Imaginons un instant un autre type de restructuration : nous faisons entrer les soins aux enfants dans le monde du travail. Ils ne seraient plus isolés dans des jardins d’enfants, mais feraient partie de notre activité journalière, comme dans un village tribal. Dans la proposition qui suit, j’ai volontairement laissé inchangée la distribution du pouvoir entre les genres, j’ai seulement changé l’organisation des soins aux enfants.
Vous arrivez dans l’entreprise pour une réunion. L’hôtesse d’accueil qui vous salue est en train d’allaiter son bébé de deux mois. Le couffin est posé à côté de la machine à écrire. Elle vous indique un couloir dans lequel deux gamins de sept ans sur des skateboards vous dépassent en zigzaguant. La réunion a lieu dans une salle de conférence avec de grandes portes vitrées donnant sur un terrain de jeux équipé d’un toboggan, de balançoires et d’autres activités. Un membre du groupe est chargé de prendre des notes ; un autre est chargé de s’occuper des situations de crise qui peuvent surgir parmi les enfants.
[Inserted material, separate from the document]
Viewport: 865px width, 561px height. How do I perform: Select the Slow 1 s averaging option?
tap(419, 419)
En général les enfants jouent bien ensemble – les plus grands gardent un oeil sur les plus jeunes et interviennent en cas d’entreprise dangereuse. À la fin de la réunion, vous prenez un nouveau rendez-vous avec le directeur. “Vendredi après-midi, c’est mon jour avec les enfants, dit-il en consultant son agenda. Pourquoi ne nous rencontrerions-nous pas au zoo ? Nous pourrons parler de cela à fond devant la cage des singes.”
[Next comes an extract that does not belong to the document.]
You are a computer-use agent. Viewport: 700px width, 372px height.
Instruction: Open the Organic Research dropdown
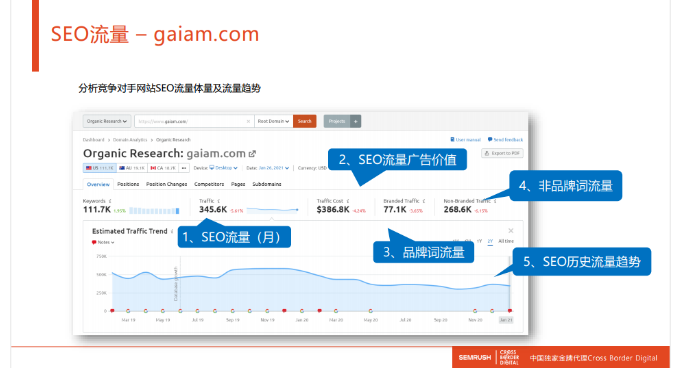pos(107,121)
Dans un tel monde la productivité pourrait diminuer – ou elle pourrait être mesurée sur une échelle différente, qui tienne compte de la qualité des relations dans la vie des gens, une échelle qui ne mesurerait plus à l’aune du profit mais des besoins des gens et du bien-être de la prochaine génération. Les décisions prises en donnant la main à un enfant et en observant les éléphants et les tigres seraient peut-être moins nombreuses mais elles seraient plus ancrées dans l’humanité que celles prises en prenant un troisième cocktail lors d’un élégant déjeuner sans enfants. Elles protègeraient aussi sans doute mieux la vie.